Your goal >> With the pictures left out, please return exactly the line holding "Click the bar chart statistics sidebar icon" and each following line until the entries end.

Records supplied >>
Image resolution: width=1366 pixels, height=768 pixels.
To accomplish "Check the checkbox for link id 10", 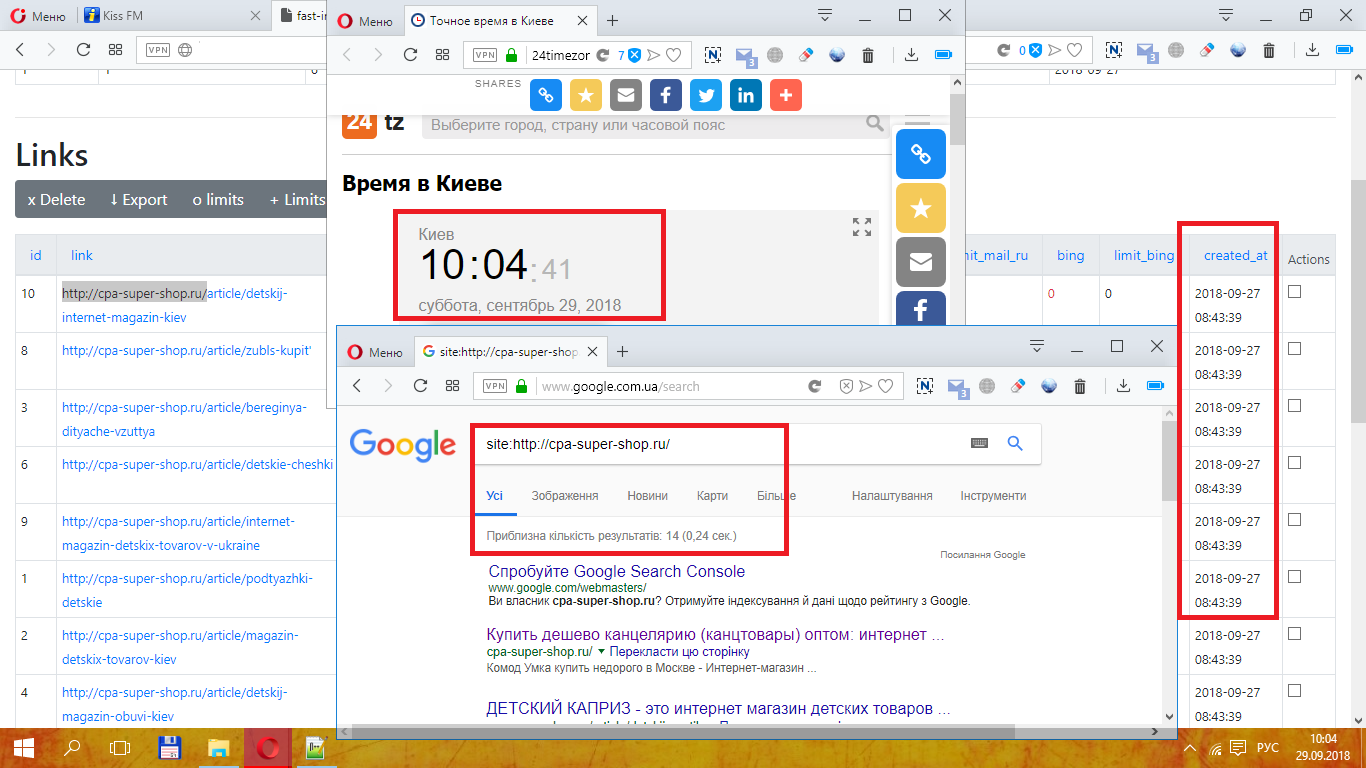I will click(1294, 292).
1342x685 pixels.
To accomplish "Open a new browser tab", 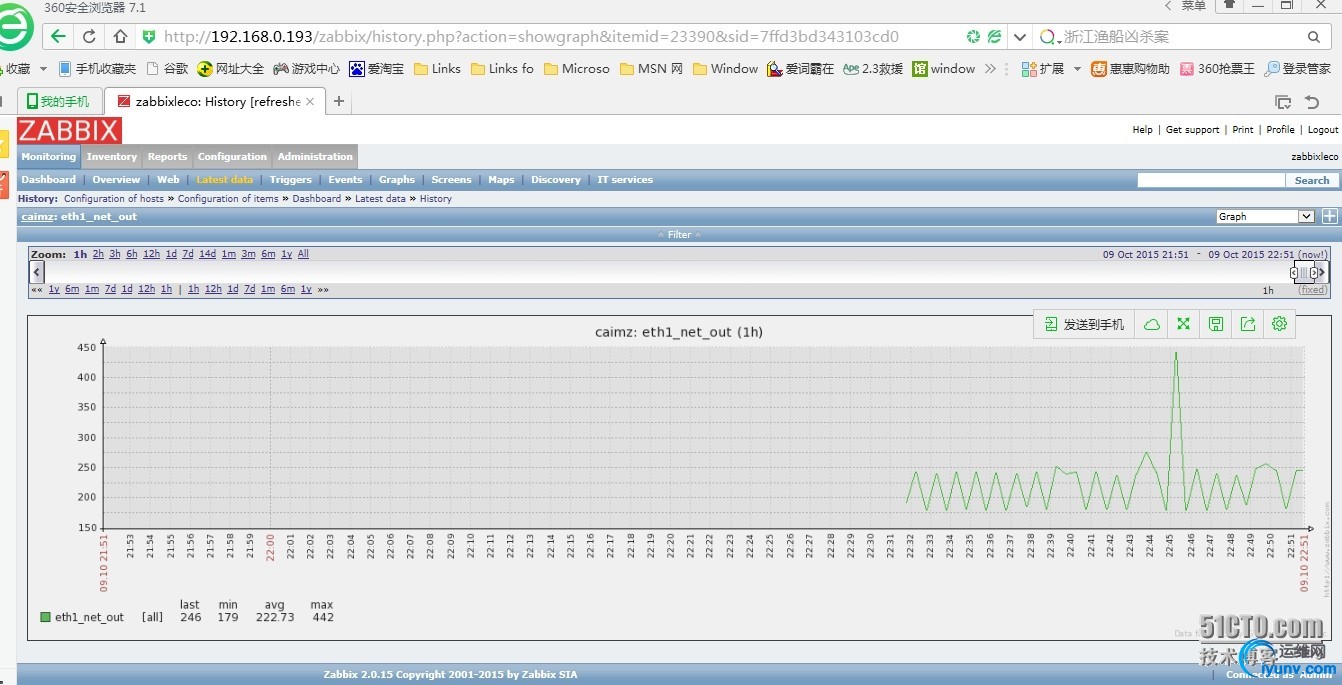I will [339, 101].
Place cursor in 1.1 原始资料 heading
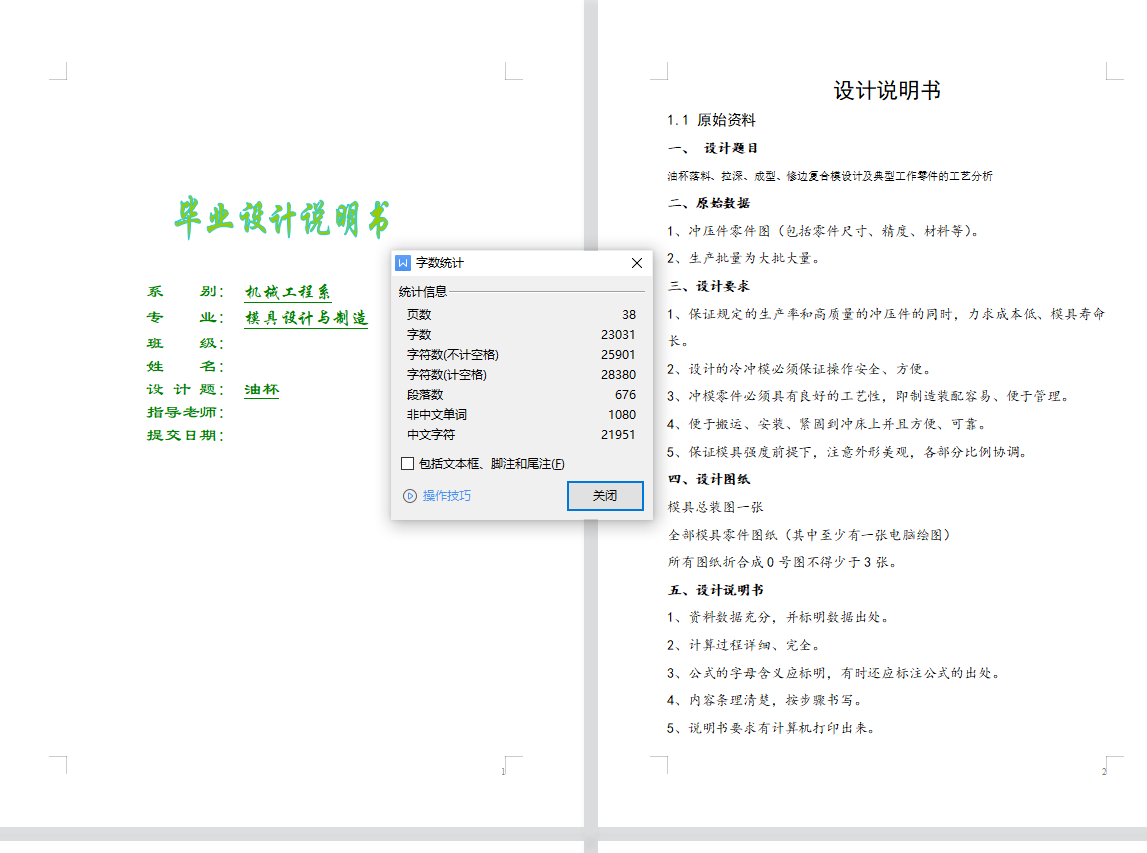Image resolution: width=1147 pixels, height=853 pixels. 711,120
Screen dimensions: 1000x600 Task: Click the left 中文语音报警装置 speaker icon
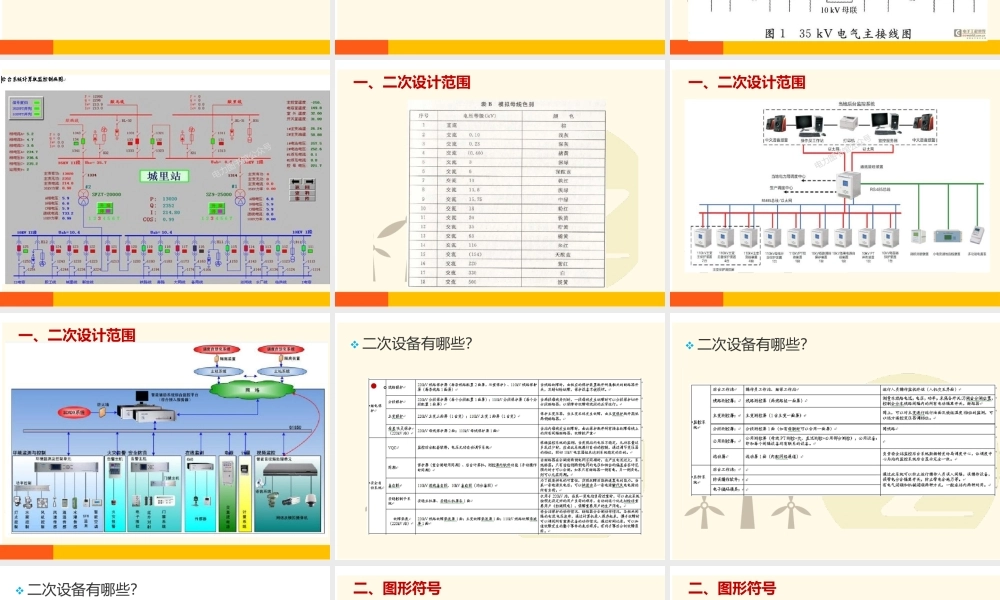[x=775, y=122]
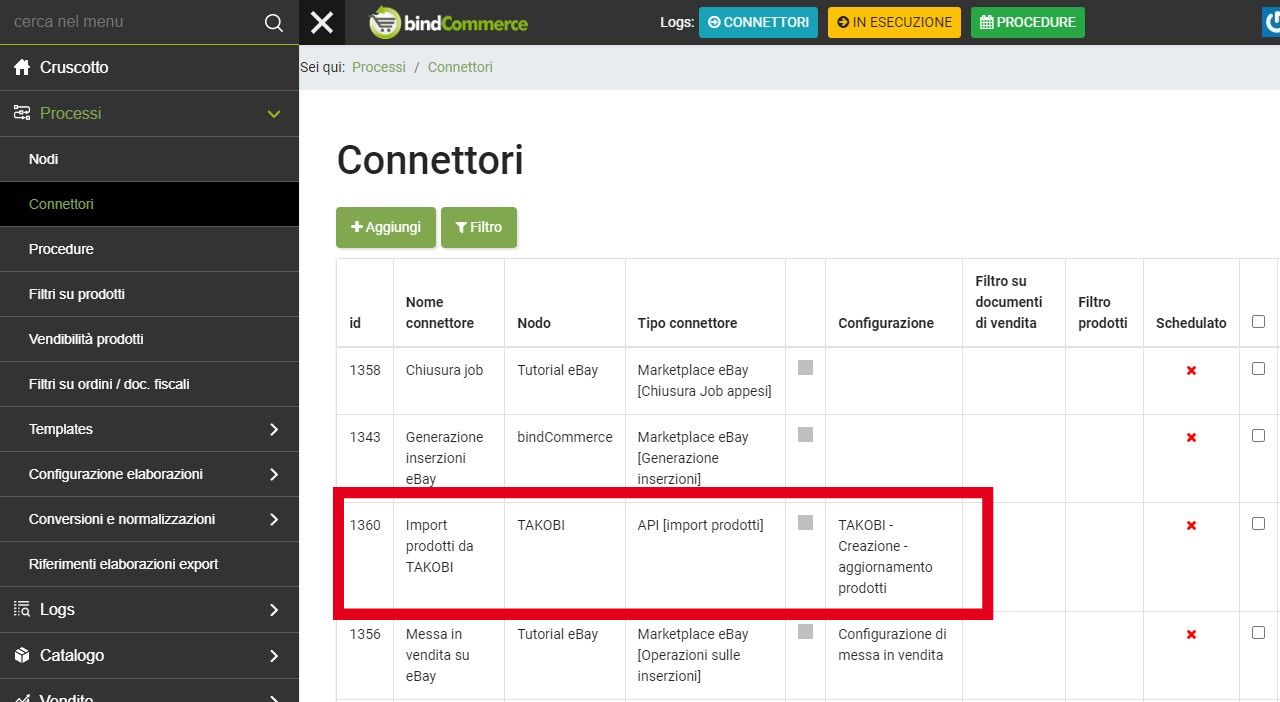1280x702 pixels.
Task: Open the Filtro button
Action: 478,227
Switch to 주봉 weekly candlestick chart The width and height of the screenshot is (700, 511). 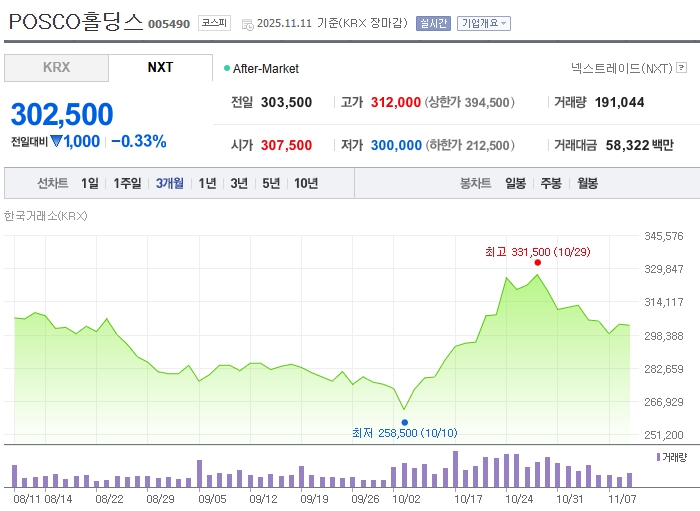pos(551,183)
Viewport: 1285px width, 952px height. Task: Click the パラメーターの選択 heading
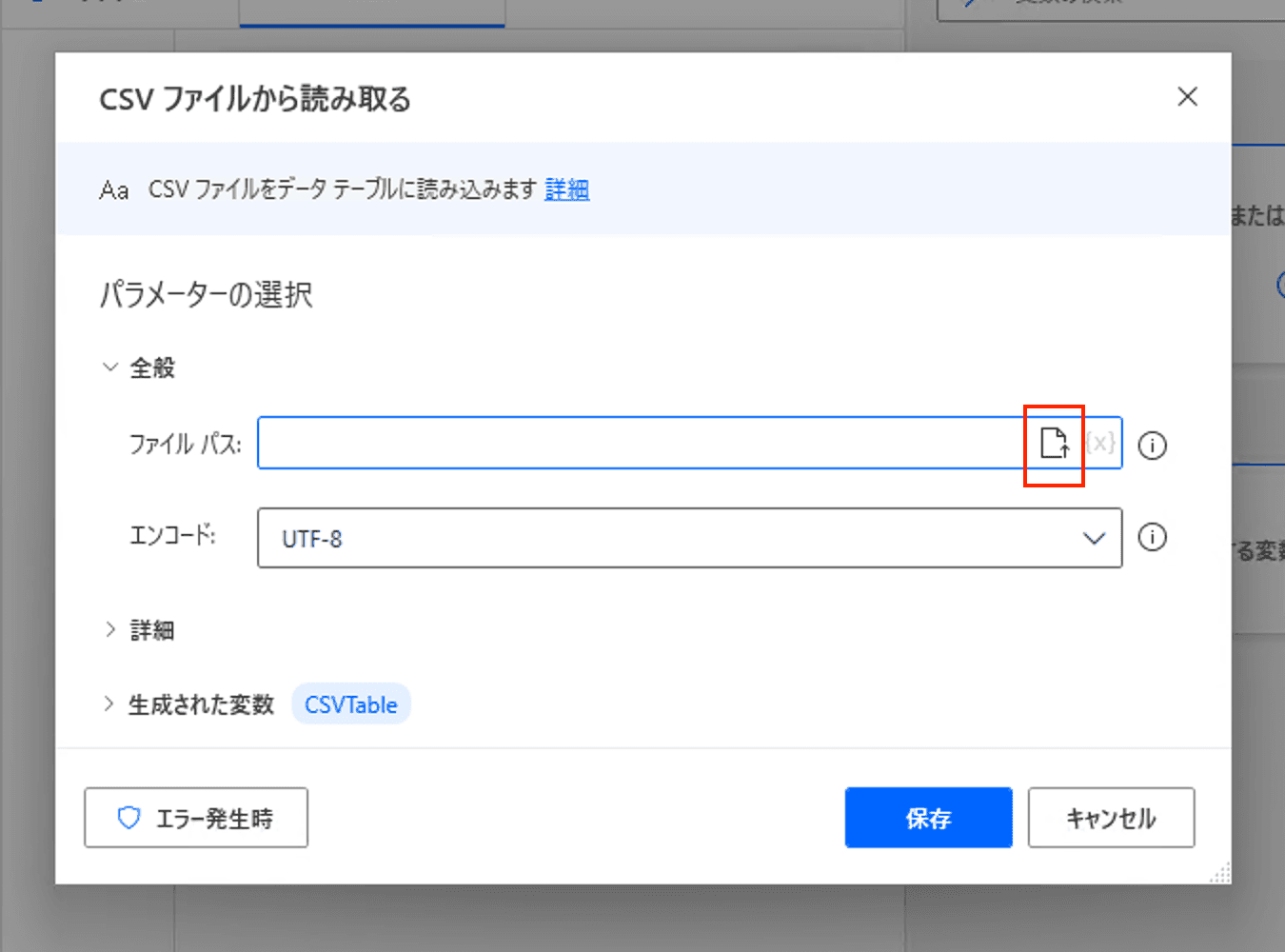206,295

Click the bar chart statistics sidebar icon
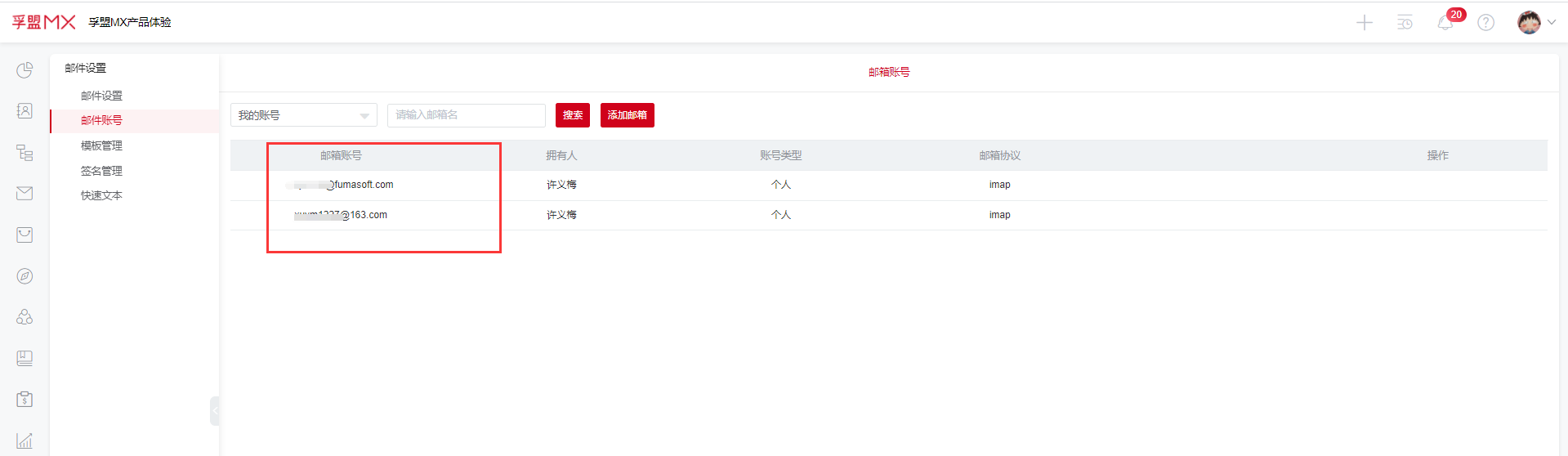[x=25, y=440]
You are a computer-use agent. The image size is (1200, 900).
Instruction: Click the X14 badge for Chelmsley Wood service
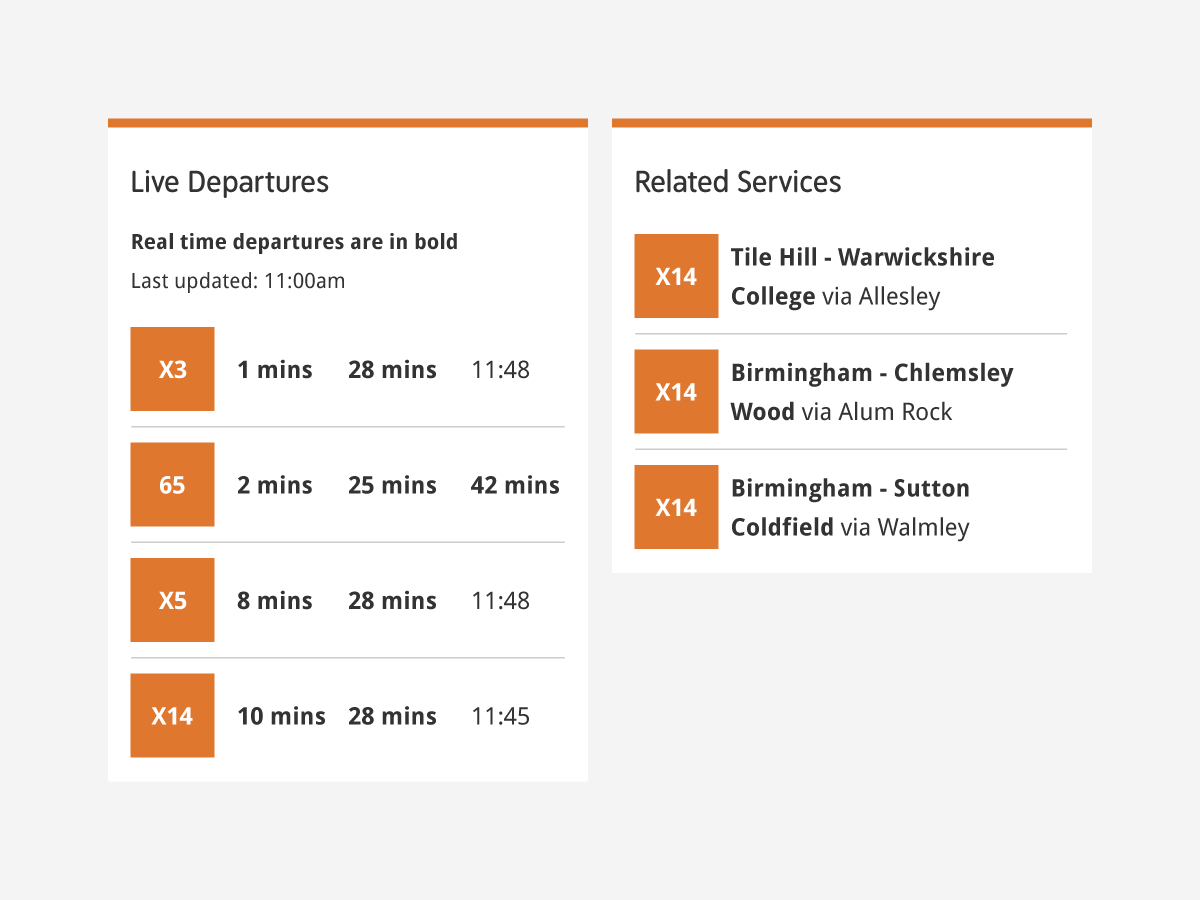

Output >>
Click the bar chart statistics sidebar icon
[x=25, y=440]
You are a computer-use agent. The image size is (1200, 900).
Instruction: Click the X14 badge for Chelmsley Wood service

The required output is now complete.